Mejor que el precio, la buena onda colectiva y el calorcito del bus, fueron los asientos. Eran como sillones, alcochonados y reclinables. Nosotros veníamos de 15 días en carpa, peregrinación de por medio. Me puse la música en el mp3 y me quedé dormida escuchando música como tanto me gusta hacer (costumbre que me va costando ya tres auriculares rotos en lo que va del viaje, porque parece que los aplasto) y amando ese momento. Al instante siguiente me despertó oki (una vez más) con el cuento de que habíamos legado, que nos habíamos pasado y estábamos en el taller de la empresa y que mi celular no paraba de sonar. Fue horrible salir de ese sueño divino que estaba teniendo con una canción hermosa, para tener que hacerme cargo de mi mochilota toda mal armada y pesada, de encontrar la terminal y de los 500 mensajes de los chicos contándonos todos sus contratiempos y preguntándonos dónde estábamos que había recibido al entrar en la ciudad.
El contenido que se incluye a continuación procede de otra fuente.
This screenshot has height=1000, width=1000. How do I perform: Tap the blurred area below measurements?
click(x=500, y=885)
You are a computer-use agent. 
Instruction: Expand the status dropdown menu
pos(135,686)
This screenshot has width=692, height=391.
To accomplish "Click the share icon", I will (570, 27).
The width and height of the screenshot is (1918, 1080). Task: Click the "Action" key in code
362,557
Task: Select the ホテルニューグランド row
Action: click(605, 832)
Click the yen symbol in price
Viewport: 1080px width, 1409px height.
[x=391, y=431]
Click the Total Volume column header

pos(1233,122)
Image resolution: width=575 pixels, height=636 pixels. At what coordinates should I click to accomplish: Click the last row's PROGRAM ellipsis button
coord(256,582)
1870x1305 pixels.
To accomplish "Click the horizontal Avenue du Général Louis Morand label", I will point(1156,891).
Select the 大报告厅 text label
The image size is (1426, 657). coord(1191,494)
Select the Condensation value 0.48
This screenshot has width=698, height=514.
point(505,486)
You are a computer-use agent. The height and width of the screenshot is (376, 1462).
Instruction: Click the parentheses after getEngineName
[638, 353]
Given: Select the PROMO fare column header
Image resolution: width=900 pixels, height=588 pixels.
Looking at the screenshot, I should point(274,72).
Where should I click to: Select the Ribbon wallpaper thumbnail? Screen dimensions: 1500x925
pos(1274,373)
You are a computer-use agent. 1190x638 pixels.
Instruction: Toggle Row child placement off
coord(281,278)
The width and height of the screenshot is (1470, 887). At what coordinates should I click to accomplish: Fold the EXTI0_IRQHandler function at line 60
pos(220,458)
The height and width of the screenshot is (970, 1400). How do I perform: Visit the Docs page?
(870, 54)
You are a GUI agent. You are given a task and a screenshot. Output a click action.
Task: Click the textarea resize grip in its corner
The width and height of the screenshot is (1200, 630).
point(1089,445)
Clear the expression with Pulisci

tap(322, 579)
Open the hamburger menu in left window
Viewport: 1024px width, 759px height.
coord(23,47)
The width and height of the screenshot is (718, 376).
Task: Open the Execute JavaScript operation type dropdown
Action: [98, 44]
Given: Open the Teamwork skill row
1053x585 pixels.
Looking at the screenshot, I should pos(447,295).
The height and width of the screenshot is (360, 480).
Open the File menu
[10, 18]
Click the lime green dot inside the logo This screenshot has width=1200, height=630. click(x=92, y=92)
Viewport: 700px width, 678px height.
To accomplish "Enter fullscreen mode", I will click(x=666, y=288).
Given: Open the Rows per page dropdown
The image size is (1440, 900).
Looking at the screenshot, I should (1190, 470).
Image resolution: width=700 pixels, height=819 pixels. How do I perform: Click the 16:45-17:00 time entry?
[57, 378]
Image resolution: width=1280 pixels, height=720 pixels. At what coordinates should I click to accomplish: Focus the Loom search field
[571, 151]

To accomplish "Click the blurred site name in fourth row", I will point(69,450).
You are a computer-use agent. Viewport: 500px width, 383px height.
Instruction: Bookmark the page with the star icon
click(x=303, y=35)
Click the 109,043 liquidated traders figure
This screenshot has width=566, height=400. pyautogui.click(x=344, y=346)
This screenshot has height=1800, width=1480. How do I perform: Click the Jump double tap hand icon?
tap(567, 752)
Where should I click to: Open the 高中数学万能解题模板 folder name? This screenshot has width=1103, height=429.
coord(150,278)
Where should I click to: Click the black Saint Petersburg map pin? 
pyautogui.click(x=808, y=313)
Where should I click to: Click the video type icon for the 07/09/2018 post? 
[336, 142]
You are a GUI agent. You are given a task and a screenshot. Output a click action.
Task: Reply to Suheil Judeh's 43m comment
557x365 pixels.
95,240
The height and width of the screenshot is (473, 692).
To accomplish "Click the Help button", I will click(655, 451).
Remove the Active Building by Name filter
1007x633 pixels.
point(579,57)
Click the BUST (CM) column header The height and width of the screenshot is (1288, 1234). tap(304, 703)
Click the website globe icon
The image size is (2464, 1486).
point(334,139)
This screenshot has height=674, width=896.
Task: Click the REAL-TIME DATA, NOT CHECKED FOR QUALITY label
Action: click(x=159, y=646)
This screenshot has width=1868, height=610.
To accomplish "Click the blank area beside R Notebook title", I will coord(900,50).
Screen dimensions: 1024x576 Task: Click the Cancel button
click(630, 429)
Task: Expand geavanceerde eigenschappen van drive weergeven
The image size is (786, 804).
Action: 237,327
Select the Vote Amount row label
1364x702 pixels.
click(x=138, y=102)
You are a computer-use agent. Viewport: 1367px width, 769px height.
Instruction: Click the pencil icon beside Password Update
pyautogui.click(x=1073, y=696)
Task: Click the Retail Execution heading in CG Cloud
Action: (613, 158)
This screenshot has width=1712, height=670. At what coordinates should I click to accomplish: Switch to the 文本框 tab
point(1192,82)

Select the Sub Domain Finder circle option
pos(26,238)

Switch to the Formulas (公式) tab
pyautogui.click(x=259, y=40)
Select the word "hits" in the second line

Llegamos a la terminal y encontramos a los pos antes de que pudiera siquiera contestar un mensaje.
Nos abrazamos, nos besamos, gritamos, saltamos, alguno de nosotros le pisó un bulto a una chola y casi se arma. Fuimos a dejar las cosas a un lugar que habían encontrado los chicos donde todas las mujeres que se dedican al negocio de pasar ropa usada por las fronteras se reunían. Era un rectángulo como de tres por seis, había fácil 40 mujeres con unos bolsones enormes (muchas cholas pero no todas), una que dirigía, contaba prendas y pagaba y su hijo (único hombre hasta que llevamos nosotros) que oficiaba de perrito faldero. La dueña del negocio es esa, dijo pum que por estar medio deshidratado de lo apunado que estaba no se movía de la sala hacía rato; es una chola devenida en manta polar, y fue genial. Una vez más, cada uno contó su versión de las horas que habíamos pasado separados y nos felicitamos por el reencuentro. Ahí empezaba la odiada tarea, después de todo lo que habíamos pasado durante el día, de ver cómo eran los hospedajes de uno u otro lado de la frontera y decidir donde pasábamos la noche y ver cómo hacíamos con el cambio.